The first thing to be clear on, which also makes things quite confusing, is that the different countries making up the UK don’t actually have the same laws.
The legal systems of England and Wales are the same; but there are slight differences between this system and the system used in both Scotland and Northern Ireland. These differences are in areas such as property law, criminal law and family law. However there are greater similarities in areas of national interest such as commercial law, consumer rights, taxation and health and safety regulations.
The judiciary has a few main principles, but one core principle to remember is that they are independent.
For this reason MPs cannot serve as judges. This would clearly increase the sovereignty of Parliament but it would also undermine the principles of the rule of law.
The primary role of the judiciary is to uphold the law. Though the judiciary could be said to interpret the law and even to scrutinise it, their primary role is to uphold the law in an impartial and consistent fashion.
Judges do not have the power to change the law, they only have the ability to issue a ‘declaration of incompatibility’ relating to the Human Rights Act 1998.
There is more to come on the Human Rights act later on, but just as a quick overview, the Human Rights Act 1998 includes the statement ‘so far as it is possible to do so, primary legislation and subordinate legislation must be read and given effect in a way which is compatible with the Convention rights’.
Where the court determines a piece of legislation contravenes the Convention rights, the court can issue a declaration of incompatibility under section four of the Human Rights Act.
So we now know that judges can’t implement laws, but parliament can. However, there is a third party to consider and that’s the European Union.
The proportion of UK law which has come from Brussels since 2009 is approximately 53%.
This figure of 53% includes EU regulations and regulations influenced by or related to the EU.

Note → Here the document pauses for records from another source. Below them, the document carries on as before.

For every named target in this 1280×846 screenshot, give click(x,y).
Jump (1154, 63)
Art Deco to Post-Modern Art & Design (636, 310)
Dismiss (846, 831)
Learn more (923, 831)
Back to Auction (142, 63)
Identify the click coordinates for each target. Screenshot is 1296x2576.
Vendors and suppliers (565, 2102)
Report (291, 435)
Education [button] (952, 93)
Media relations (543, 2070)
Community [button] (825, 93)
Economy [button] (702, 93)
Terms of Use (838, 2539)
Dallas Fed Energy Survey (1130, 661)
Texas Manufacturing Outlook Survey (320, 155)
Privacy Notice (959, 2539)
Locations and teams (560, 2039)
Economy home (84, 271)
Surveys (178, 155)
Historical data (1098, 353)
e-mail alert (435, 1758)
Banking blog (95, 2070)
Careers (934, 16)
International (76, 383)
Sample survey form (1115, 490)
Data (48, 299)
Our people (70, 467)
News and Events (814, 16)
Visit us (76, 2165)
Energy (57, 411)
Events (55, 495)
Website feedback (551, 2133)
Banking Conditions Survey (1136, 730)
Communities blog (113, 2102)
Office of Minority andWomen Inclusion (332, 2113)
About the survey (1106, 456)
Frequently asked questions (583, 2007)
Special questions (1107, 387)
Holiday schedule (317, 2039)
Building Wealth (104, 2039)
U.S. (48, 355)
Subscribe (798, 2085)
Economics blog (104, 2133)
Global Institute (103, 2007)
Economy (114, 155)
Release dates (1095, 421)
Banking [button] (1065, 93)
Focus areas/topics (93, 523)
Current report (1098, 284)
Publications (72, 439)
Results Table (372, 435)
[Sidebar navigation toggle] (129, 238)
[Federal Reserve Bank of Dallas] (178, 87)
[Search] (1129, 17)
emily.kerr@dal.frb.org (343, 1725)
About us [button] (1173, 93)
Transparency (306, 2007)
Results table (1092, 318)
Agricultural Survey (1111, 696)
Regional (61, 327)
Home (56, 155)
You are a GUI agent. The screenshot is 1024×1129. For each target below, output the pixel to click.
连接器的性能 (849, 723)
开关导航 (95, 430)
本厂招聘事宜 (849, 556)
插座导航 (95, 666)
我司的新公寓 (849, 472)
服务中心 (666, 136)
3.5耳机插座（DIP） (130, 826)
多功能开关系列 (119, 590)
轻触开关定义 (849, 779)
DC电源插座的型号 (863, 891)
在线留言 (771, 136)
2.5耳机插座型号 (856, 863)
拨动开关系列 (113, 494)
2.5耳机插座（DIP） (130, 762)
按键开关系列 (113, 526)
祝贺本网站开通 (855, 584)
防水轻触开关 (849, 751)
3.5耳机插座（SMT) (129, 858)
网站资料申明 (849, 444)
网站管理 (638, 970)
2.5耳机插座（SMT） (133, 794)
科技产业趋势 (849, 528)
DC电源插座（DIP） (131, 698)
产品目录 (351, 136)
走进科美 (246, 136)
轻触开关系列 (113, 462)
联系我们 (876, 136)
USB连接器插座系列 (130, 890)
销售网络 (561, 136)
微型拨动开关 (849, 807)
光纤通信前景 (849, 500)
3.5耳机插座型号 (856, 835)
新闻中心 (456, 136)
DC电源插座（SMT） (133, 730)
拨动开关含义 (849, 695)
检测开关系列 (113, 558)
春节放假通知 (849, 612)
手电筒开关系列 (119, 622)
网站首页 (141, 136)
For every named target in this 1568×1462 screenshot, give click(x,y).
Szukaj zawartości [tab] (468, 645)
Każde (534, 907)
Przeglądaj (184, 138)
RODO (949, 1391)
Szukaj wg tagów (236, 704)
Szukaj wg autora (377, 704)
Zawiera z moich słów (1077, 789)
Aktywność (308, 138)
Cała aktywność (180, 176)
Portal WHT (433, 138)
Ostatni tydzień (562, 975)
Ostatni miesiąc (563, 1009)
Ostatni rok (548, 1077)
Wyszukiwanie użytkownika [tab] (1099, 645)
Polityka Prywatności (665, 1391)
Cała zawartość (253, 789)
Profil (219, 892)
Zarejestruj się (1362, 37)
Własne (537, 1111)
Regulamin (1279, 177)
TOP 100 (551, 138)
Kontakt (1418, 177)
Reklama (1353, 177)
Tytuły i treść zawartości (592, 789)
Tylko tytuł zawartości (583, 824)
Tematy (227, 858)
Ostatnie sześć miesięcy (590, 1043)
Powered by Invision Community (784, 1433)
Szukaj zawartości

The Factortame case of 1991 was the first to establish the primacy of European law over UK law. So it was pretty significant!
The Factortame case was brought by a company of Spanish fishermen who claimed that the United Kingdom had breached European Union law over ship registration rules. The case was the first time the UK courts held that they had the power to defy an Act of Parliament because it was found to be contrary to EU law.
However, the UK Parliament still has power over the defence of the country, over taxation levels and over its own foreign policy. It is free to make policy and agreements in these areas without considering EU law.
Now here’s the interesting bit: the UK would only be able to restore power from the EU to the UK Parliament by leaving the EU – enter Brexit!
A law stating that UK sovereignty supersedes EU sovereignty would be incompatible with the UK’s membership of the EU.
Therefore, to fully regain sovereignty the UK would have to leave the EU entirely. The fact that the UK is in the process of leaving the EU means that it can be argued that Parliament remains sovereign.